Cassaday hopes the official Office Ergonomics Standards published by the Canadian Standards Association in 2017 will be a push in the right direction for business owners.
“Companies can read this document and see this is the collective expertise saying this is what an office should be, so that could be the beginning of changes and people taking it seriously.” he said.
ErgoCentric was one of many businesses in town for the ACE conference. Some new ergonomic designs were welcomed at the conference, like Human Hoist Canada and Dynamic Disk Designs Corp.'s Tritan Support Chair.
Dan Lisicky is operating solely for Human Hoist Canada — a new product to the country, but already established in the U.S. — out of Porters Lake, N.S.
“The Human Hoist is a revolutionary product,” Lisicky said. “It’s designed to ergonomically support the human body, lift and lower in a constant motion. This is for people with bad backs, bad knees, bad shoulders and even necks. With the amount of people in the workforce today, especially the aging demographic, this helps save or extend their careers.”
The chair allows an individual to go from an upright standing position to lying down through three points of contact on the chair's arms.
“The people who are using it right now, at the end of the day, they say they have more energy than they ever have.”
Jerome Fryer, a chiropractor and spine researcher, has created a chair that decompresses the spine, rather than compressing it.
One of the many features of the chair is a backrest that is located in the front, rather than on the back, like a traditional chair.
“This chair is a prototype that has been recently tested at Memorial University. Traditional chairs create compression in the spine, so this is for any office user or gamers. Anybody who sits in front of a screen would benefit from this chair.”

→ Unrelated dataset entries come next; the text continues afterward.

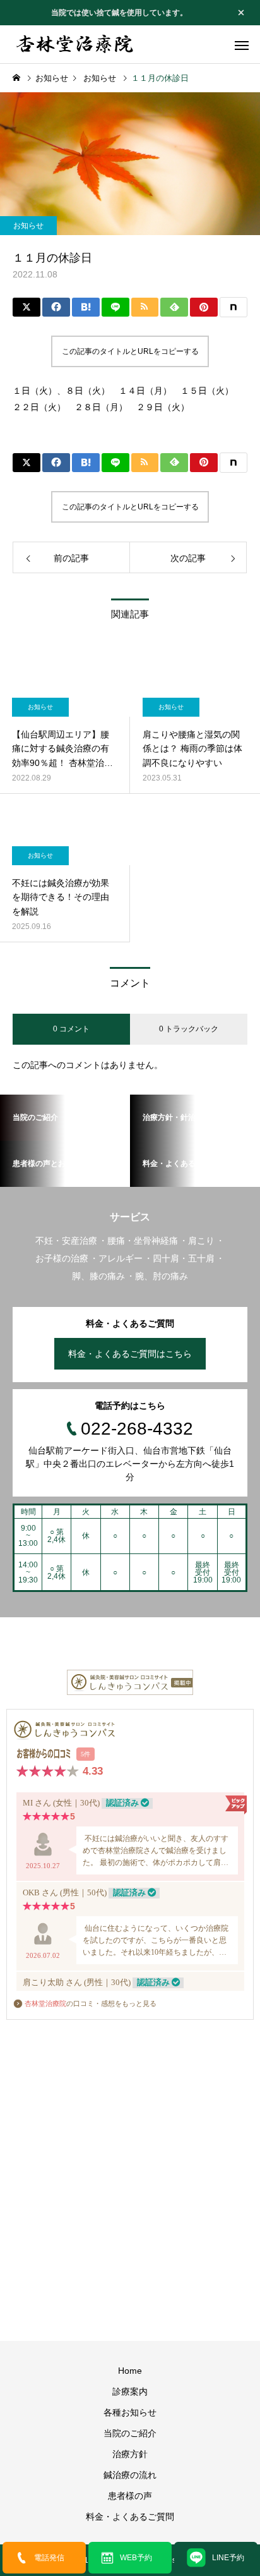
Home (130, 2371)
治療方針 (130, 2454)
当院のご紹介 (130, 2433)
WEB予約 (136, 2557)
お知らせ (28, 225)
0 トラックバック (188, 1028)
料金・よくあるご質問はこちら (130, 1354)
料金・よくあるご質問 (130, 2517)
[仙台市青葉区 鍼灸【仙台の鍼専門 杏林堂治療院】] (76, 44)
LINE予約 (228, 2557)
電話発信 (49, 2557)
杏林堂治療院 (45, 2003)
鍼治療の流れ (130, 2475)
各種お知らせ (130, 2412)
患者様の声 (130, 2496)
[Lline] (115, 307)
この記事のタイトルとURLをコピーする (130, 351)
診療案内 (130, 2391)
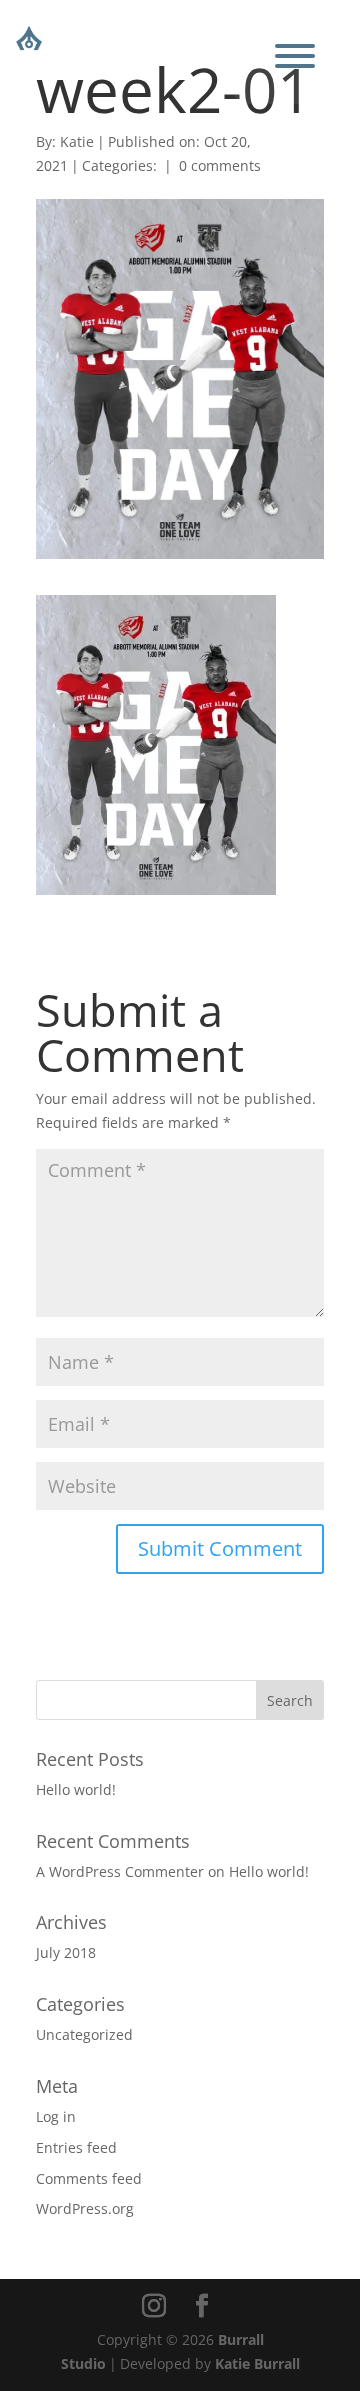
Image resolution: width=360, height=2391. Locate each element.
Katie (77, 141)
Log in (56, 2116)
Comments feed (89, 2178)
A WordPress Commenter (120, 1871)
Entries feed (76, 2147)
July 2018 (66, 1952)
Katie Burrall (257, 2363)
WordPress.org (85, 2208)
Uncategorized (84, 2034)
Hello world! (76, 1789)
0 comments (220, 165)
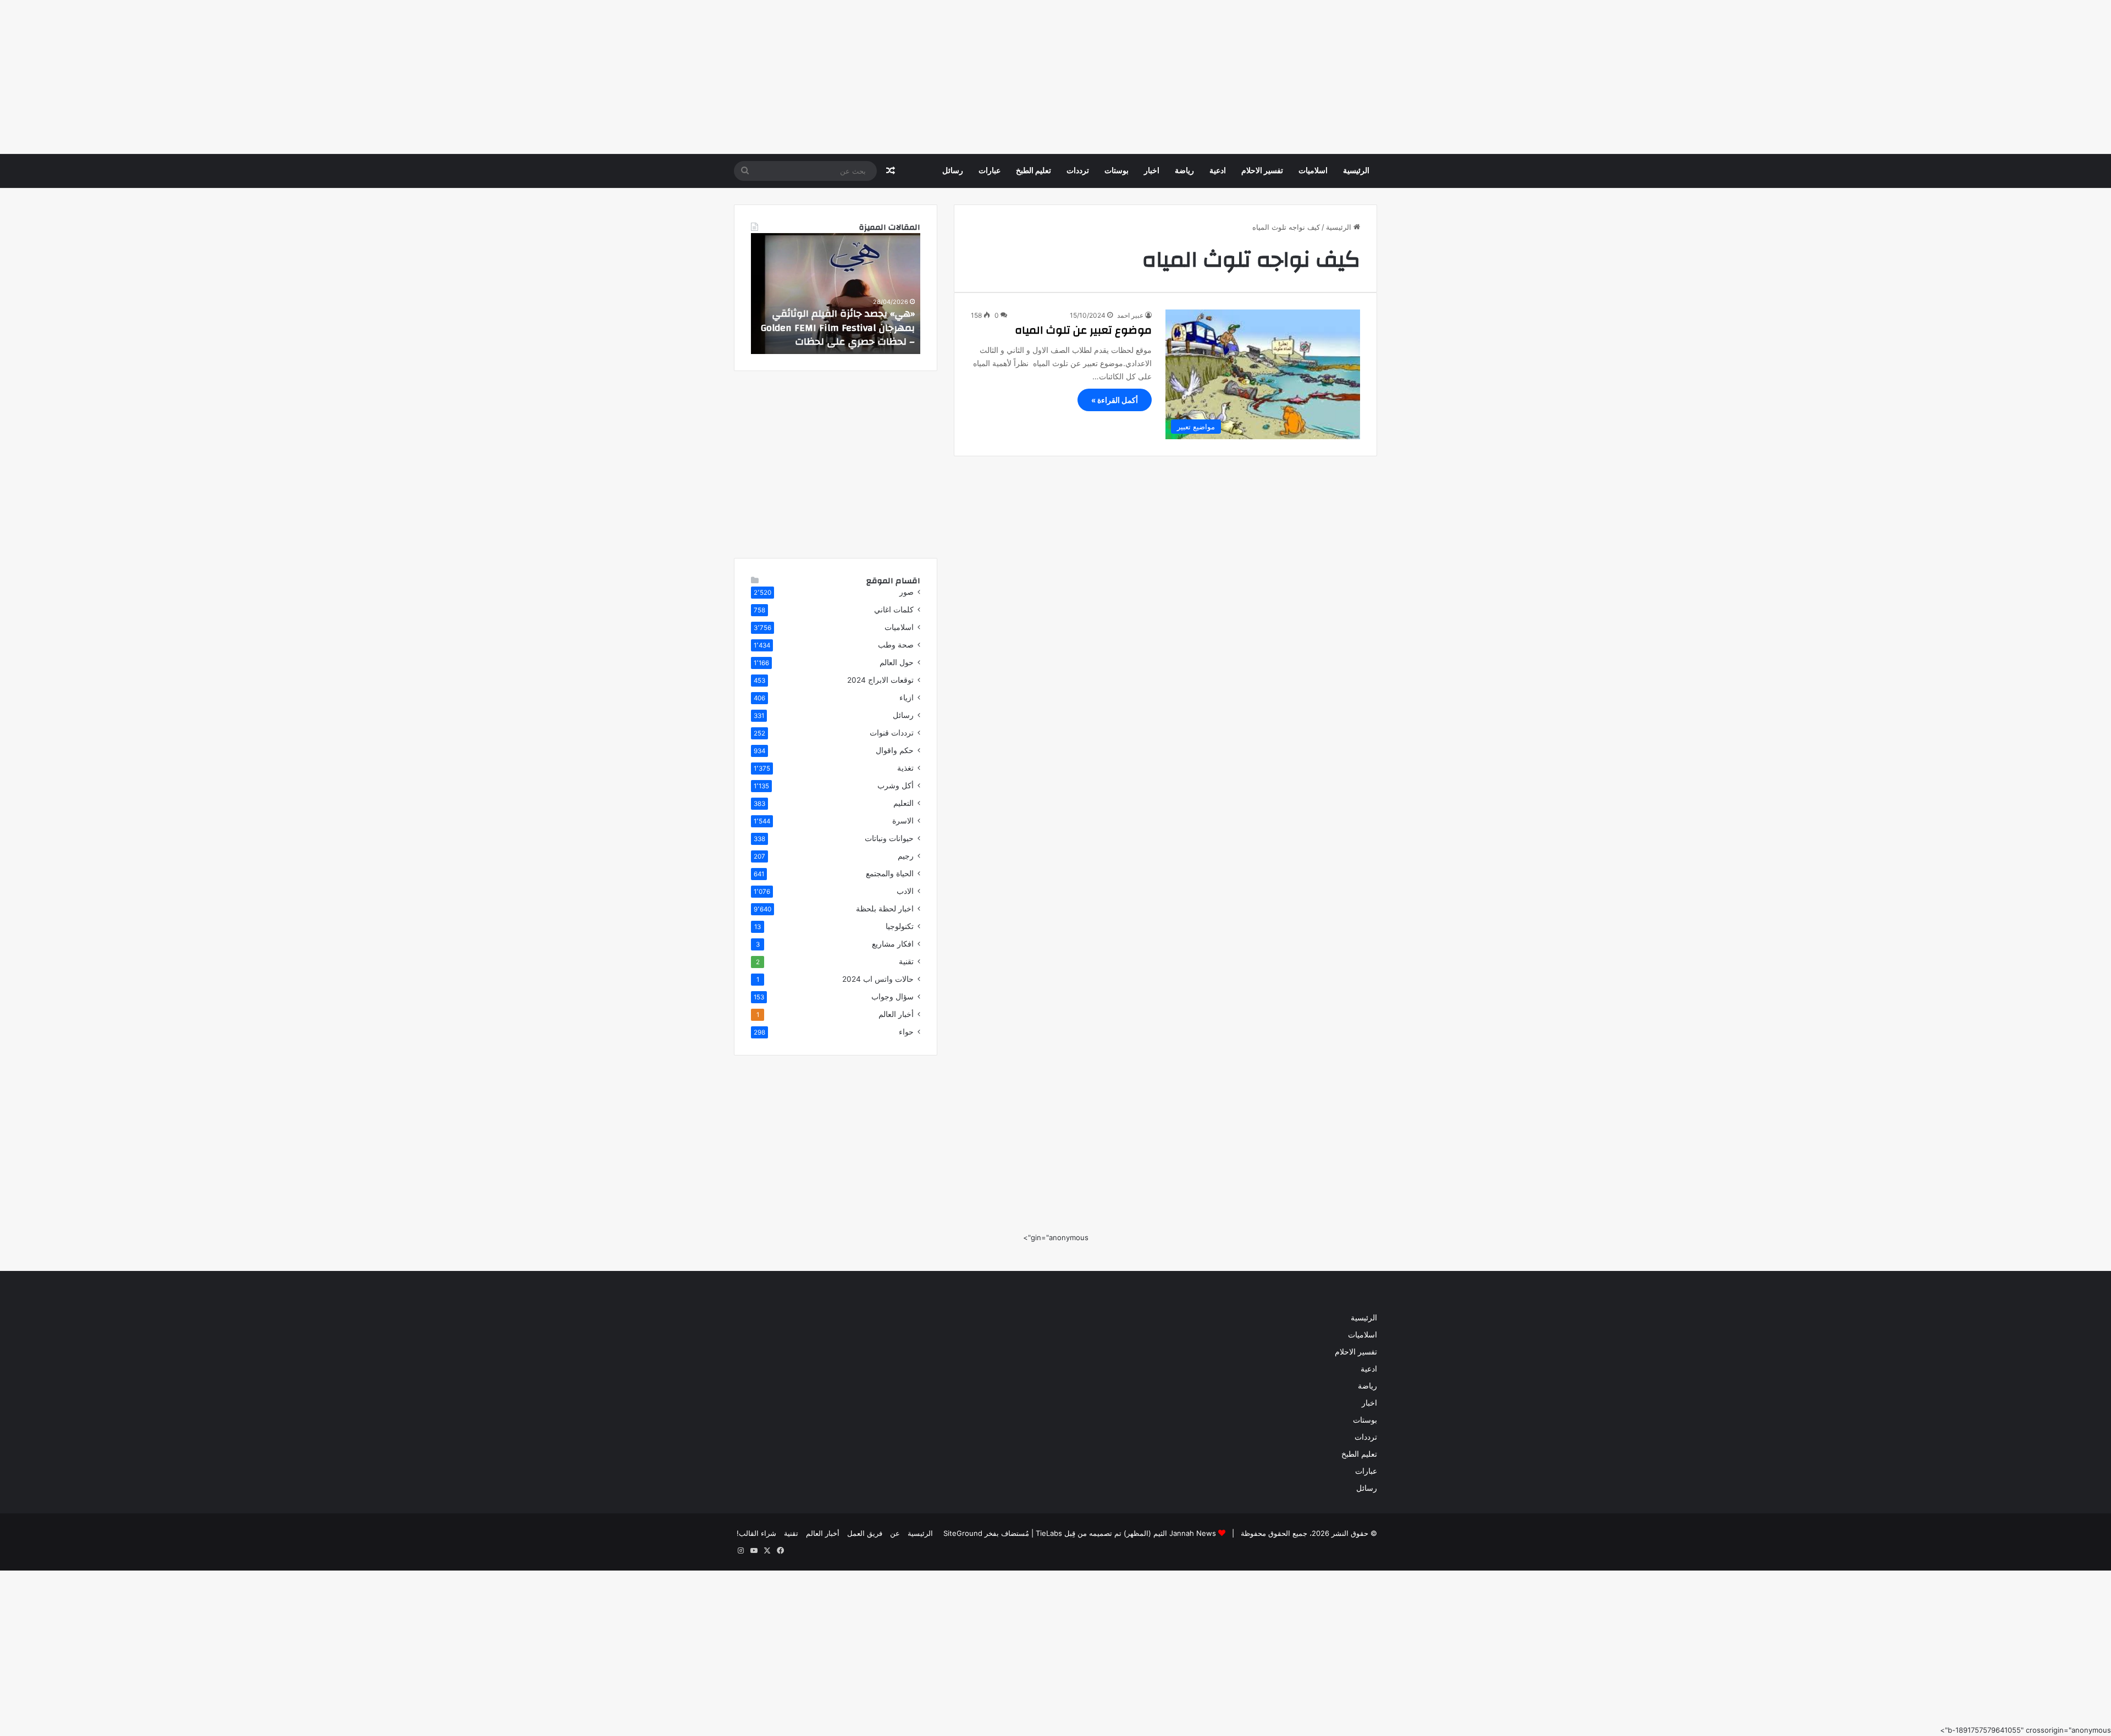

Fryer's goal at the conference was to find a licensing partner to collaborate and bring the chair to the masses. His son was the test subject for the chair at the conference.
“I forget I am in it. We all know it looks way different than the average chair. But I will be playing and look down and forget I am sitting in this, it’s actually so comfortable.” Fryer’s son said.
The results found by Memorial University through its testing of the chair will be presented at the ACE conference on Wednesday.